● Teks Bacaan
───
Hijrah dalam sejarah Pesantren
Hijrah dalam sejarah Pesantren
Oleh : Ahmad Rifqi
Tak terasa
lama, rasanya baru kemaren ritual tahunan itu baru dilaksanakan. Malam ini,
ritual ibadah itupun dilaksanakan kembali. Tak lain, semuanya di lakukan dengan hikmat
sebagai tanda kasih sayang dan penghormatan terhadap sejarah perpindahan Nabi Muhammad saw dari kota Mekah menuju kota
Madinah al-Munawwarah.
Dalam
sejarah Islam, kata “hijrah” tidak hanya sebatas kosa kata bahasa Arab yang
berarti “perpindahan”. Lebih dari itu, Hijrah di maknakan lebih luas menurut
perspektif keilmuan masing-masing.
───
● Tujuan Tugas
Lanjutkan tulisan tentang hijrah di atas, dimulai tepat setelah kalimat terakhirnya. Entri-entri ini berasal dari sumber lain, bukan dari teks di atas.

● Entri yang Disediakan
───
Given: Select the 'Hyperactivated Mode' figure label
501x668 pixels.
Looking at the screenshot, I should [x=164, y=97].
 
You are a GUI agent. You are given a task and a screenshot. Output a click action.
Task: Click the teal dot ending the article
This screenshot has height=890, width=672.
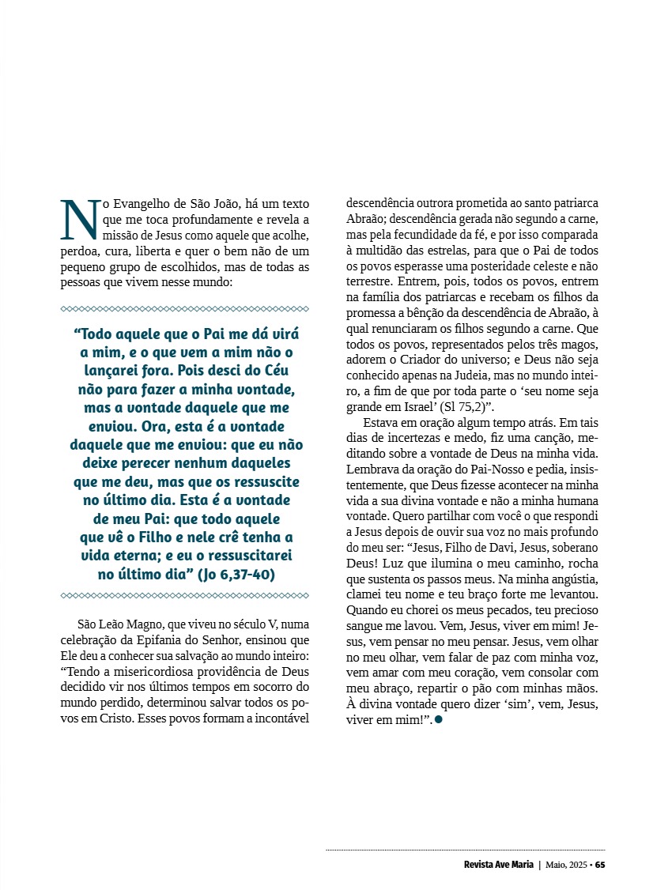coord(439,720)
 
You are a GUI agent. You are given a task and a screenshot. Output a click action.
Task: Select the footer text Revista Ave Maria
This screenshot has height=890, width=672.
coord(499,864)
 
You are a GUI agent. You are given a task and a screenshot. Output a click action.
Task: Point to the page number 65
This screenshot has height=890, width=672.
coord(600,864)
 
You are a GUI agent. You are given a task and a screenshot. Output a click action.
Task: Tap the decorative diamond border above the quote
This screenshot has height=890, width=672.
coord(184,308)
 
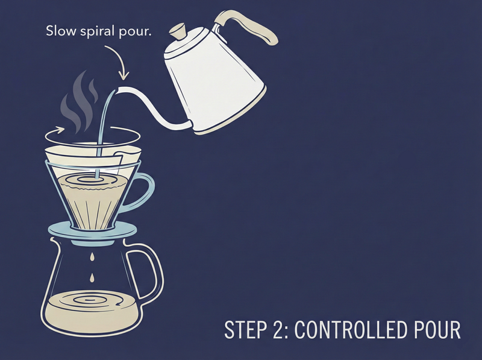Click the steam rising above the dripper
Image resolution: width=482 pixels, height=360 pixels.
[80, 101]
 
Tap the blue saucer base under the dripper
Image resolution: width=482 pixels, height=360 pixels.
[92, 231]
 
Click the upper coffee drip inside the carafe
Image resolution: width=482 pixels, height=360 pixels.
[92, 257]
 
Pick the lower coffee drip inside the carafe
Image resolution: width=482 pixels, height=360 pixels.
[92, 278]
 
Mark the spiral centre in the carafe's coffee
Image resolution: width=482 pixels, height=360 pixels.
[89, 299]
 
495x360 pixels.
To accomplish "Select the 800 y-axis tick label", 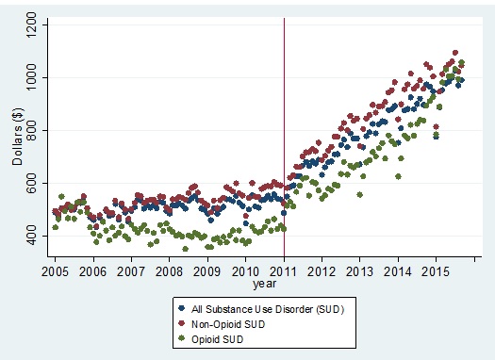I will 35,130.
───
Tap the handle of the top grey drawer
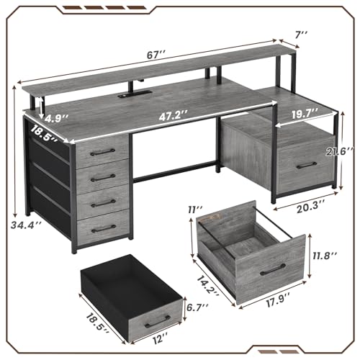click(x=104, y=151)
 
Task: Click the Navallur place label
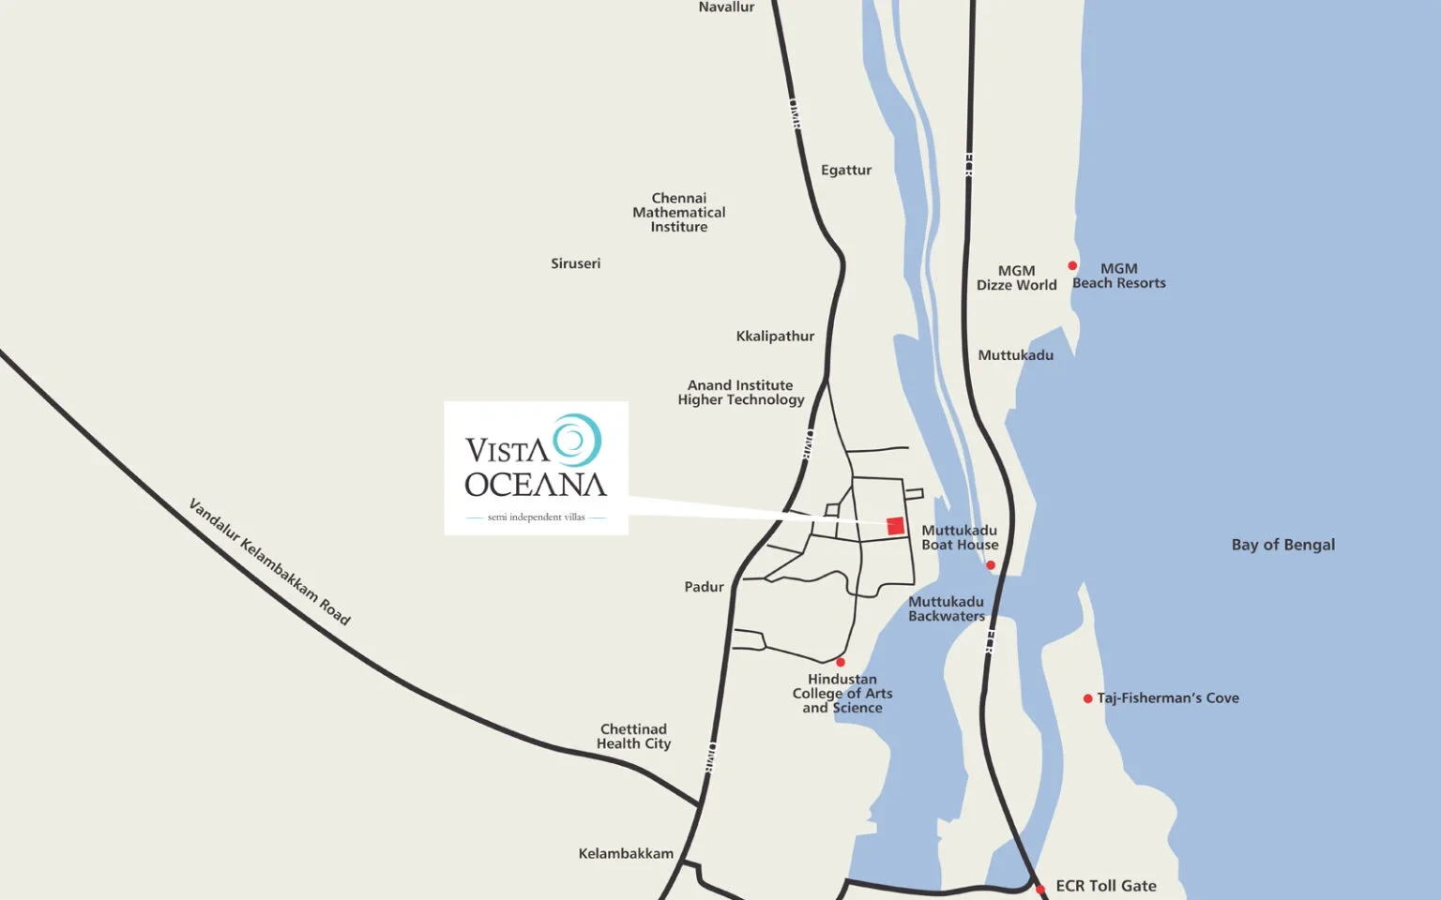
───
● Jawaban Latihan
Menutut ahli
tasawuf, hijrah dimaknakan sebagai perpindahan jiwa atau etika seseorang dari
yang selama ini dilumuri dengan yang keji dan buruk menuju kepada kelakuan yang
penuh dengan budi pengertian yang baik.
Begitu juga
dengan ahli Fiqih, sirah, filsafat, dan lain sebagainya. Semuanya mempunyai
pemaknaan sendiri-sendiri.
Tak kalahnya,
pesantren, selaku lembaga pendidikan ala Nusantara, ia juga memaknai sendiri
kata Hijrah tersebut. Dari berbagai sudut padang yang dapat ditilik, pesantren
selalu memperlihatkan hasil kesimpulannya mengenai konsep hijrah. Misalkan dari
bidang pendidikan, ekonomi, peradaban, penyatuan dengan adat dan hubungan sosial.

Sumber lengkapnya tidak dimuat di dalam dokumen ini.